* **WHAT YOU ARE ASKED TO DO**: Type out the entries below again, character for character.

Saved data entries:

'''

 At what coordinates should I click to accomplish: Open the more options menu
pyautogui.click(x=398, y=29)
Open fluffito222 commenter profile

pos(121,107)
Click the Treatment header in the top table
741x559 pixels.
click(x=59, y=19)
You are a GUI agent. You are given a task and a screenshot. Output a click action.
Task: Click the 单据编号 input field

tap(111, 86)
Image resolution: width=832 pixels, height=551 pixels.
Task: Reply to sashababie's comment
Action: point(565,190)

'''

* **SOLUTION FOR THIS TASK**:
 At what coordinates should I click to accomplish: Open the more options menu
pyautogui.click(x=398, y=29)
Open fluffito222 commenter profile

pos(121,107)
Click the Treatment header in the top table
741x559 pixels.
click(x=59, y=19)
You are a GUI agent. You are given a task and a screenshot. Output a click action.
Task: Click the 单据编号 input field

tap(111, 86)
Image resolution: width=832 pixels, height=551 pixels.
Task: Reply to sashababie's comment
Action: point(565,190)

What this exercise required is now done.